1. Introduction
Crop residues, such as stalks, stems, leaves, and seed pods, are materials left on the surface of agricultural fields after harvest. Crop residue cover (CRC), as an indicator of the amount of crop residue left on the soil surface, plays an important role in evaluating tillage intensity [
1,
2]. CRC is a key input parameter in models to predict the impact of agricultural systems on soil organic carbon, greenhouse gas emissions, and crop production [
3,
4]. Therefore, it is critical to estimate CRC accurately, thereby enabling the evaluation of the effectiveness of tillage practice and promoting agricultural sustainability.
Currently, the measurement of CRC depends on manual survey-based methods, such as the line-point transect. These methods are time-consuming and labor-intensive, thus making systematic and continuous quantification of CRC over large areas difficult [
5,
6]. Alternatively, remote sensing is an efficient technique to acquire CRC spatially and temporally in a rapid, accurate, and objective manner [
7,
8]. Remote sensing techniques used to estimate CRC can be classified into empirical regression based on crop residue indices (CRIs), classification [
9,
10], spectral unmixing [
11], and spectral angle methods [
12,
13]. The most widely used among these methods is empirical regression constructed from a linear or nonlinear relationship between CRC and the CRIs, also known as “the CRI technique”.
A series of CRIs have been designed to improve the detection of CRC. One such CRI, cellulose absorption index (CAI), was developed by Nagler et al. [
14] based on a unique absorption feature associated with cellulose and lignin at 2100 nm in the spectra of crop residue. The CAI has proven very accurate in quantifying CRC [
15]. However, its application is limited because hyperspectral imagery is currently only available on airborne or proximal platforms. Various broadband indices have been developed for mapping CRC using multispectral satellite imagery, such as the Advanced Spaceborn Thermal Emission and Reflectance Radiometer (ASTER) and the Landsat family. The well-known ASTER CRIs include the lignin cellulose absorption index (LCA), and the shortwave infrared (SWIR) normalized difference residue index (SINDRI) calculated from SWIR bands [
16,
17], which are effective at measuring CRC due to the precise measurement of cellulose and lignin absorption features [
18]. The CRIs developed from the Landsat imageries are also primarily dependent on SWIR bands, such as normalized difference tillage index (NDTI) [
19], normalized difference indices (NDI, NDI5, NDI7) [
20], normalized difference senescent vegetation index (NDSVI) [
21], and normalized difference residue index (NDRI) [
22]. Previous studies showed that NDTI performed the best in most cases [
15], and NDRI showed an advantage in minimizing the effects of green vegetation [
22]. Most of the above indices are limited to normalized difference ratios of two bands. Index formulations, e.g., simple ratio and normalized difference ratio, and band selection have impacts on the performance of the estimation [
23]. It is likely that indices based on more than two bands and different formulations would lead to further improvements in the retrieval of variables from remote sensing imagery.

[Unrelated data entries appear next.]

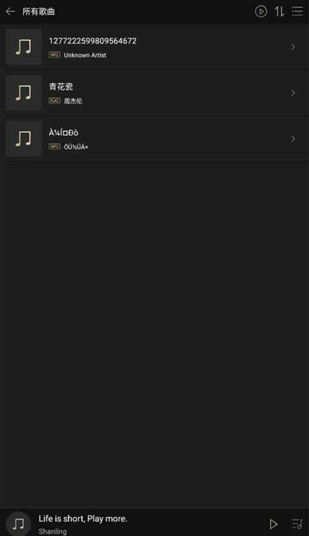Expand options chevron for 1277222599809564672
Screen dimensions: 309x536
pyautogui.click(x=293, y=47)
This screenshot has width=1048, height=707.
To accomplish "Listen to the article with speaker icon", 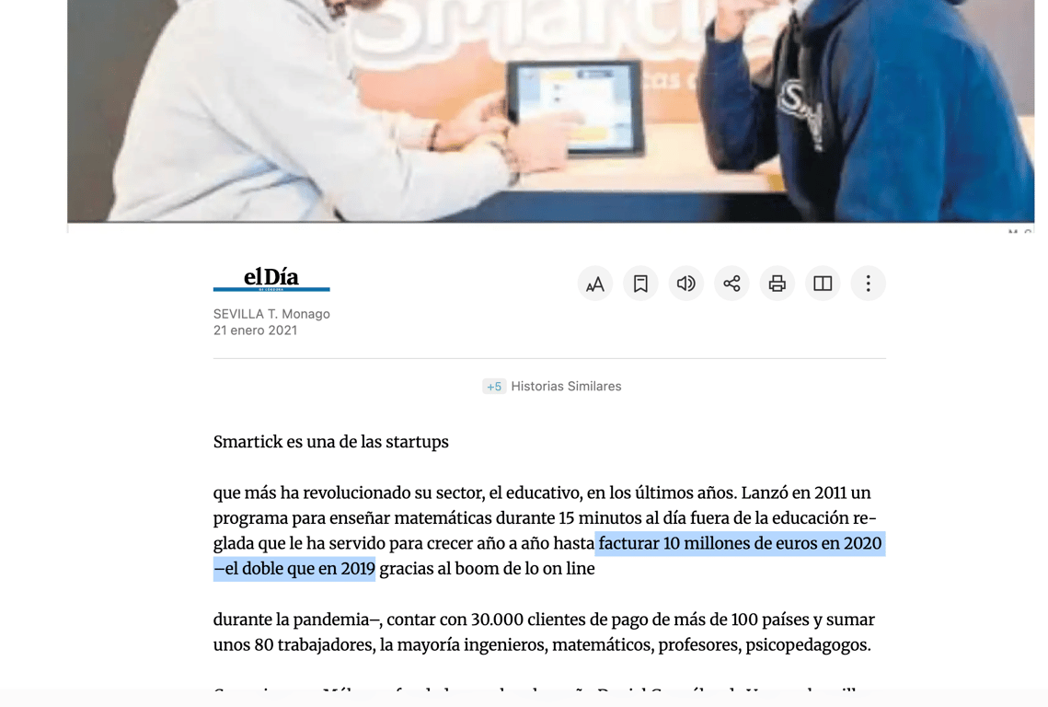I will (685, 284).
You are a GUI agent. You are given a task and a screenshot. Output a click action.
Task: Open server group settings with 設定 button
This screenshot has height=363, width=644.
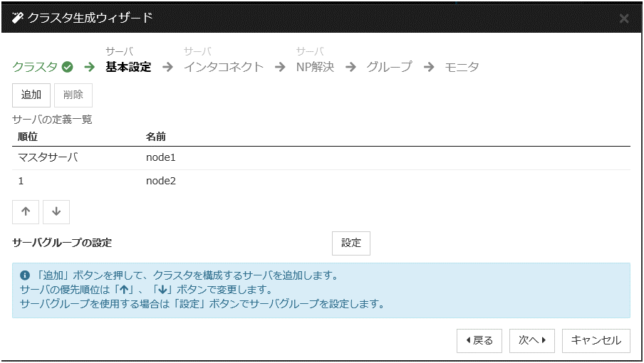coord(351,243)
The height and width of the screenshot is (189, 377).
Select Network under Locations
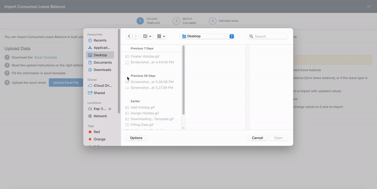tap(100, 116)
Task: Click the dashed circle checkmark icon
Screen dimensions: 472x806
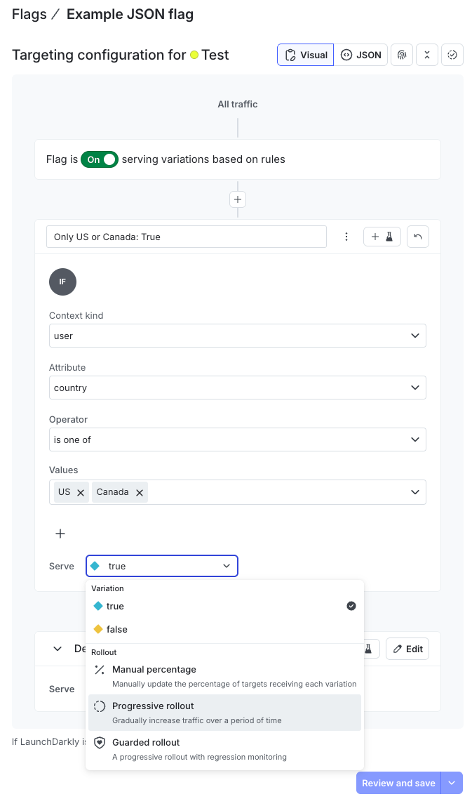Action: pos(452,55)
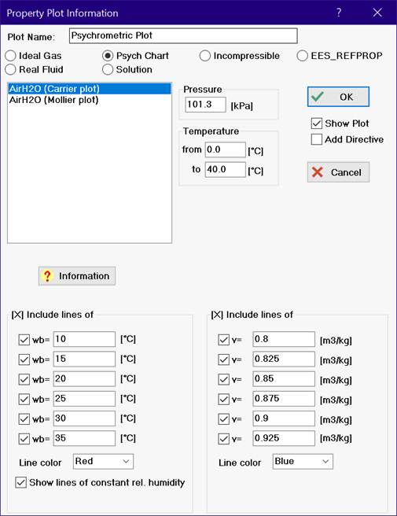This screenshot has height=516, width=397.
Task: Click the question mark Information icon
Action: (x=47, y=276)
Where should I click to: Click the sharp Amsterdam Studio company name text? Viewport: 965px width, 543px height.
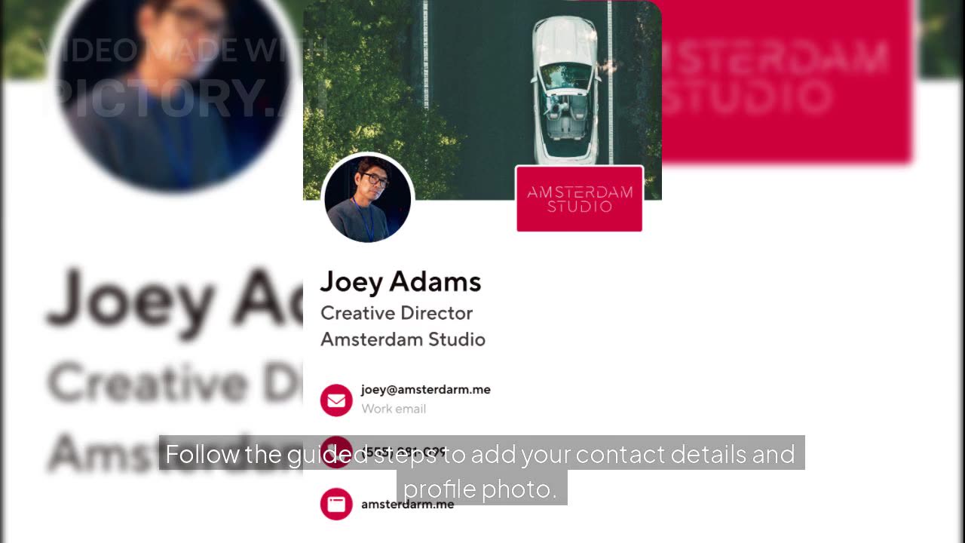pos(403,339)
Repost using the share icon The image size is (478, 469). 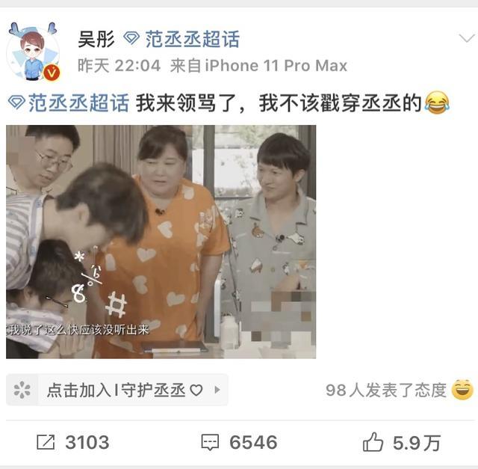tap(46, 442)
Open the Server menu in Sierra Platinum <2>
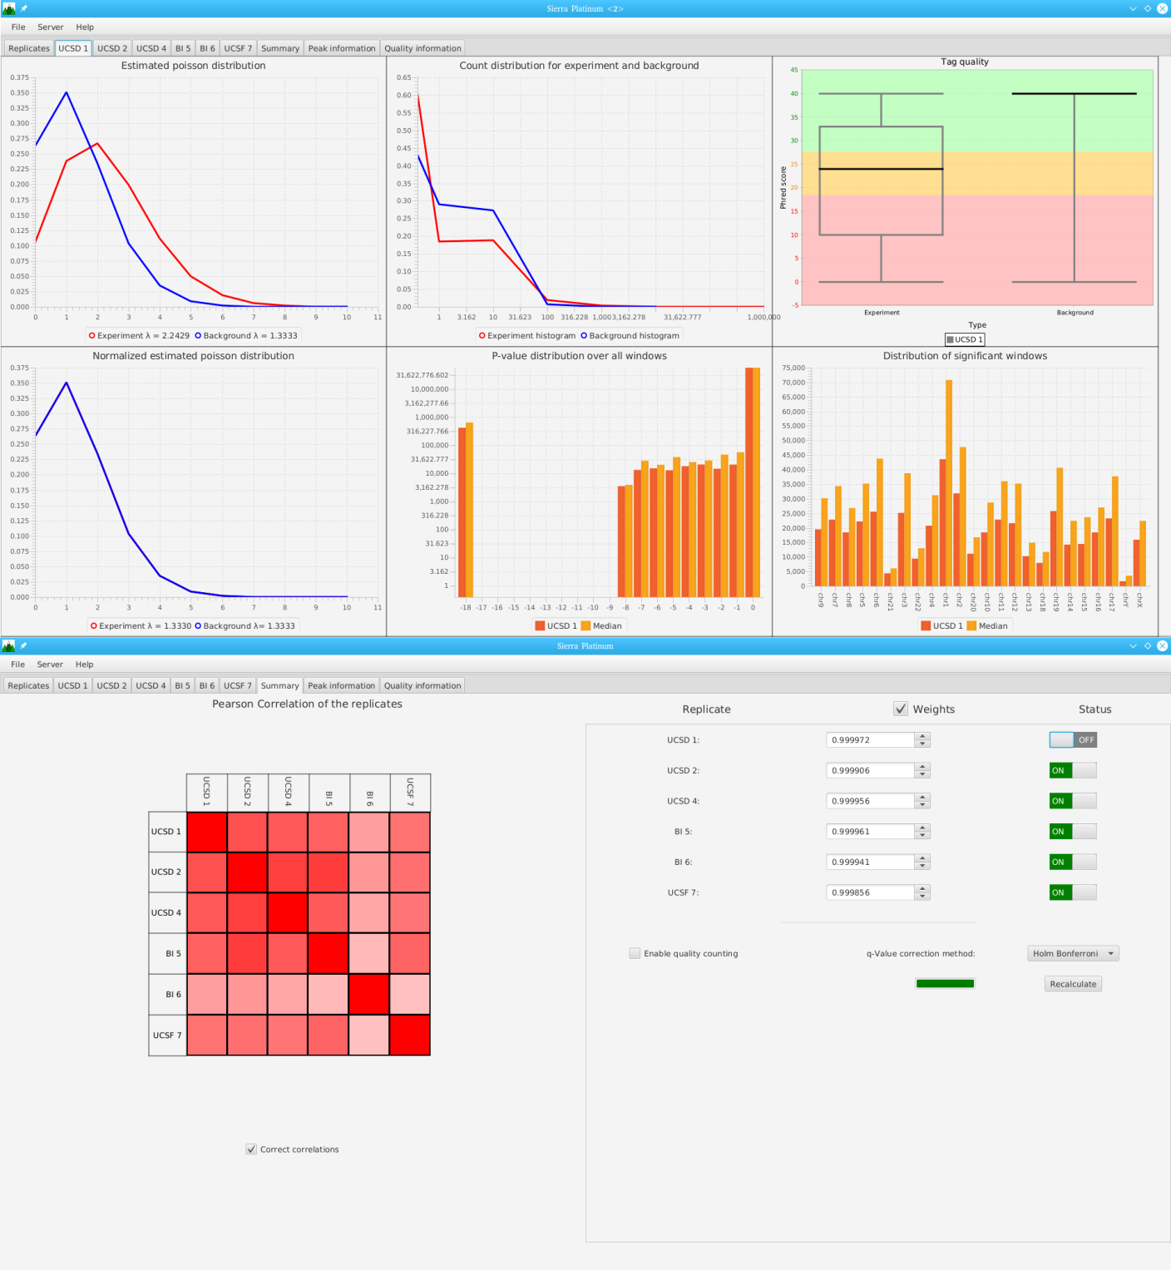The image size is (1171, 1270). [x=50, y=27]
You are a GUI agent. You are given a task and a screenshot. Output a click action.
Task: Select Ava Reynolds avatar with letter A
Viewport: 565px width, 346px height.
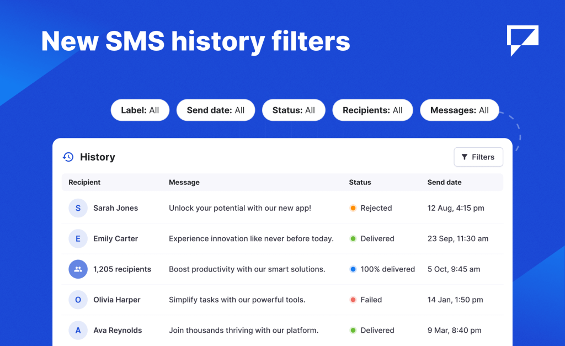tap(78, 331)
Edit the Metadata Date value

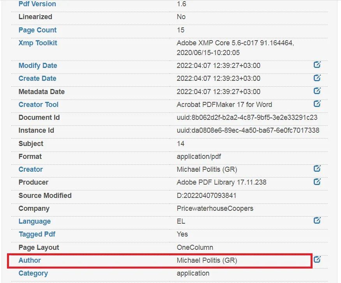pyautogui.click(x=317, y=91)
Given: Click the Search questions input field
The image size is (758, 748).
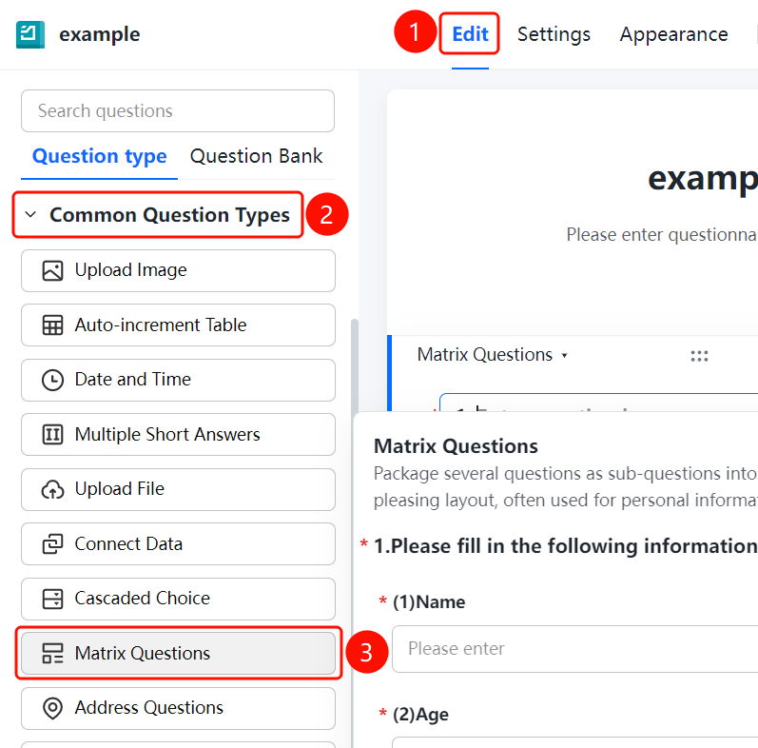Looking at the screenshot, I should pyautogui.click(x=178, y=110).
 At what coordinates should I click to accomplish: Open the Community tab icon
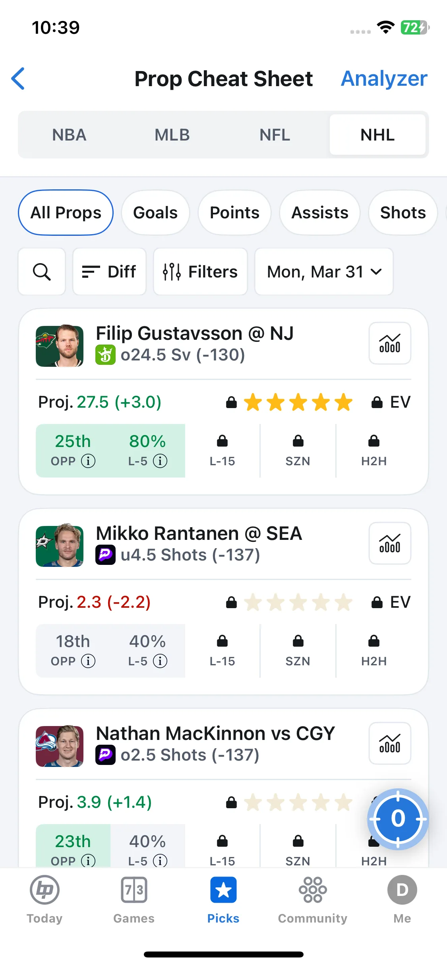[313, 890]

The Sentinel-2 satellites launched in 2015 and 2017 carry Multi-spectral Instruments (MSI) with 13 spectral bands. Apart from the three red-edge bands, the MSI bands have corresponding spectrum regions to the Landsat 8 Operational Land Imager (OLI). Moreover, Sentinel-2 data possess finer spatial and temporal resolutions, which is more suitable for agricultural monitoring. However, there is a lack of studies on evaluating the ability of Sentinel-2 data in CRC estimation [
4,
24].
Besides the empirical regression approach, various machine learning (ML) regression algorithms have been developed and are popular in bio-geophysical variable retrieval due to their computational efficiency and effectiveness [
25,
26]. ML algorithms have shown advantages in capturing the non-linear relationship of input features and retrieval targets and can be massively multivariate, involving several variables. Commonly used ML methods include artificial neural network (ANN), support vector machine (SVM), Gaussian processes regression (GPR) [
27,
28,
29]. To date, very few studies have investigated the use of ML regression for the prediction of CRC [
30]. Therefore, evaluating the performance of ML regressions in CRC estimation is urgently needed. CRIs that are designed to enhance the discrimination of crop residue from soil are reportedly more correlated to CRC than spectral reflectances [
31]. Therefore, it is worth exploring the use of CRIs as input features in the ML models for the prediction of CRC. Furthermore, several studies reported that textural features were useful in estimating vegetation parameters (i.e., leaf area index (LAI)) and combining both textural features and spectral information provided much improvement compared with using spectral information only [
32,
33,
34]. In addition, Jin et al. [
35] evaluated three processing techniques to estimate CRC: regressions based on CRIs, textural features, and combinations of CRIs with textural analyses. They found that textural features were correlated with CRC and the regression based on a combination of textural features and CRIs yields a better result than the other two approaches. Based on these studies, it is necessary to evaluate the potential of textural features used as input predictors in the machine learners for the prediction of CRC.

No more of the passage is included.